Lines in the listing below that include the word "This" need to be copied.

** Data listing follows **

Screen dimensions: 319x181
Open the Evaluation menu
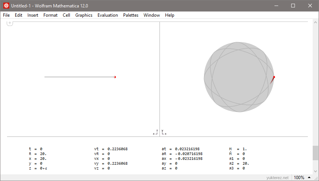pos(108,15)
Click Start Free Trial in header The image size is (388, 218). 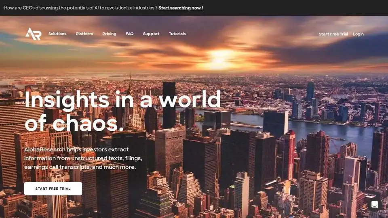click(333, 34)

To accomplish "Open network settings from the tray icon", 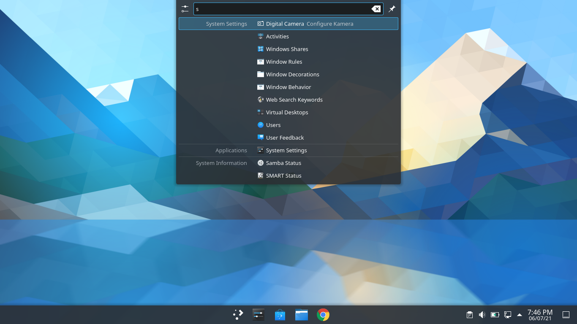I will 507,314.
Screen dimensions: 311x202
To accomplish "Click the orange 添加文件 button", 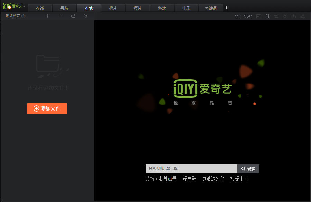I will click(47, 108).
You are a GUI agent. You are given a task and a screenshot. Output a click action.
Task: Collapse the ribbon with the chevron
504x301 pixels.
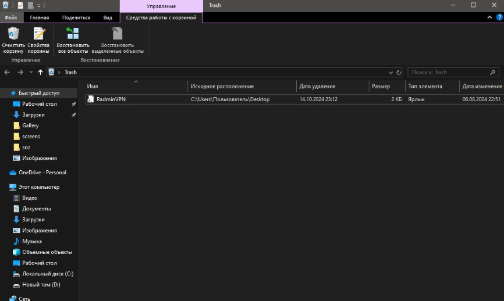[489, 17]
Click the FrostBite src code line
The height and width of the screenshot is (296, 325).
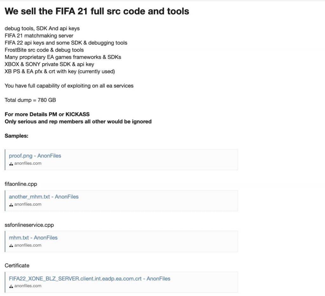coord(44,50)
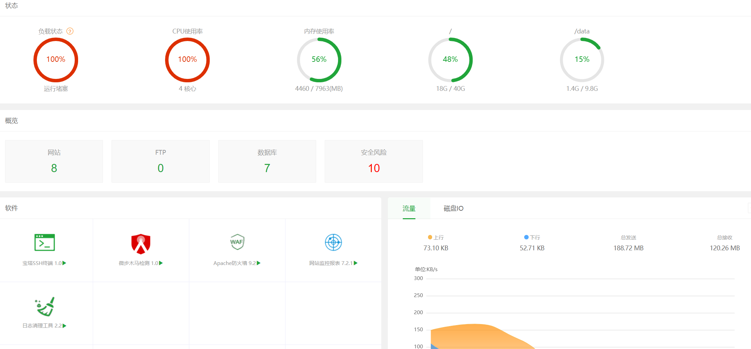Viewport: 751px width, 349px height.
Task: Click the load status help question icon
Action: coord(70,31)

** End of Data listing **
** Data listing follows **

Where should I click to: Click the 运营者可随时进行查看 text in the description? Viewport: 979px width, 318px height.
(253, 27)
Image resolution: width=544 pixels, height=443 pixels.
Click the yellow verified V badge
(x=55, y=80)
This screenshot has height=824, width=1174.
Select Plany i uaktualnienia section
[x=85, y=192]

** End of Data listing **
** Data listing follows **

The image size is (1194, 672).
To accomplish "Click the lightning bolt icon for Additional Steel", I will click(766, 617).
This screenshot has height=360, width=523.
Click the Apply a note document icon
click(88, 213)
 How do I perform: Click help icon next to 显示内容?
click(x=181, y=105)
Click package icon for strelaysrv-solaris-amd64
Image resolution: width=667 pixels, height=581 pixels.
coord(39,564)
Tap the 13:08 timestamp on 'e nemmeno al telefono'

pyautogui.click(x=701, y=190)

** End of Data listing **

> _Solution to the exercise_
This screenshot has height=824, width=1174.
This screenshot has height=360, width=523.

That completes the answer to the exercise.